Instead of using tires on top of the plastic, the ratchet strap system can be used.

Bunker Silos MUST be covered to get the best value.

Floors in Bunker Silos

Reinforced concrete

Reinforced concrete floors, with a minimum of 4 inches of concrete thickness are recommended. More often 5-inch floors are placed to handle loading imposed by large equipment. Refer to ACI standards 318

The floors are always placed between the inside edge of the wall panel's integral footings. The floor will remain independent of the walls and will not be tied to the wall footings.

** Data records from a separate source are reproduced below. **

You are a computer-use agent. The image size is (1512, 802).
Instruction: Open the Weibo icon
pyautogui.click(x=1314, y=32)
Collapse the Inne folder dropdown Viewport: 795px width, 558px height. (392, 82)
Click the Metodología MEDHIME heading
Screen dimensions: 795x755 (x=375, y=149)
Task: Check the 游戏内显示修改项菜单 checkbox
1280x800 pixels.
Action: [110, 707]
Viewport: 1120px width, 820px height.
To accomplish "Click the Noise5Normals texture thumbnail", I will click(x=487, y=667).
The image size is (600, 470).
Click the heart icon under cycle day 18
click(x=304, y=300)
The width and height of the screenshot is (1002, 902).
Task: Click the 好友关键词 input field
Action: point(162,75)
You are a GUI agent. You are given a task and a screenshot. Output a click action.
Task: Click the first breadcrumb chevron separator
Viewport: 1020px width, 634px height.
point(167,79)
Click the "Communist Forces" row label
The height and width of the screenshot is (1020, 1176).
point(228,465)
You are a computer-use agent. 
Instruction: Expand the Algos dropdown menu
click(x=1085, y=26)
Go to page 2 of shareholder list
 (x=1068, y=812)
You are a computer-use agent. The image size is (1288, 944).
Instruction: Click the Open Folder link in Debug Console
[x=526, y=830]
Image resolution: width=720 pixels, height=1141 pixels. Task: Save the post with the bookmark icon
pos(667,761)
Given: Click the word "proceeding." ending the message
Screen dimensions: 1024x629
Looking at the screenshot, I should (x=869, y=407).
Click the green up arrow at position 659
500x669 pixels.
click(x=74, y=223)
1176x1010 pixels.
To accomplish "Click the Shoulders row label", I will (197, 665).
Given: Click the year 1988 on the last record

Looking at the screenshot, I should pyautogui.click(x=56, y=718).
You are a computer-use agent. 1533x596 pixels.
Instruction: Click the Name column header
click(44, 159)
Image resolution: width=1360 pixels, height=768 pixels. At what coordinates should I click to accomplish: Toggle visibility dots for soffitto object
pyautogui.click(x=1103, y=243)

A concrete apron at the front or feed-end of the bunker is recommended and should be at least 30 feet in depth and as wide as the silo opening.

Blacktop

What about blacktop for a bunker silo floor? Blacktop has been used for bunker silo floors - however - unless it costs no more than 60% of a concrete floor, there is no advantage. Also, if using blacktop, the color must be changed (sweep lime over the entire surface) so that you do not create a heat sink, which will cause spoiled feed. One of the biggest disadvantages of blacktop, is that it requires a very expensive sub grade if it is expected to perform for the life of the storage system.

Site Preparation

The site preparation required under the precast concrete wall systems, call for ĺ inch minus crushed stone which includes the fines with a minimum thickness of 4 inches for the lowest wall systems and 10 to 12 inches for the highest wall systems. This leveling pad must exceed the footing width by at least 1 foot on each side of the panel footprint. Drainage away from the panel sidewalls is important. The fill that is required underneath the poured-in-place concrete floor could be a sand lift. Drain tile around the bunker structure is recommended. This tile will collect the leachate and transfer this to its final disposition.

Stacking Slabs

Stacking slabs are the start of a future bunker silo complex. The slab should be designed with the concept of walls being added at a later date, even if it doesn't happen, you have lost nothing and you would not waste lots of future dollars.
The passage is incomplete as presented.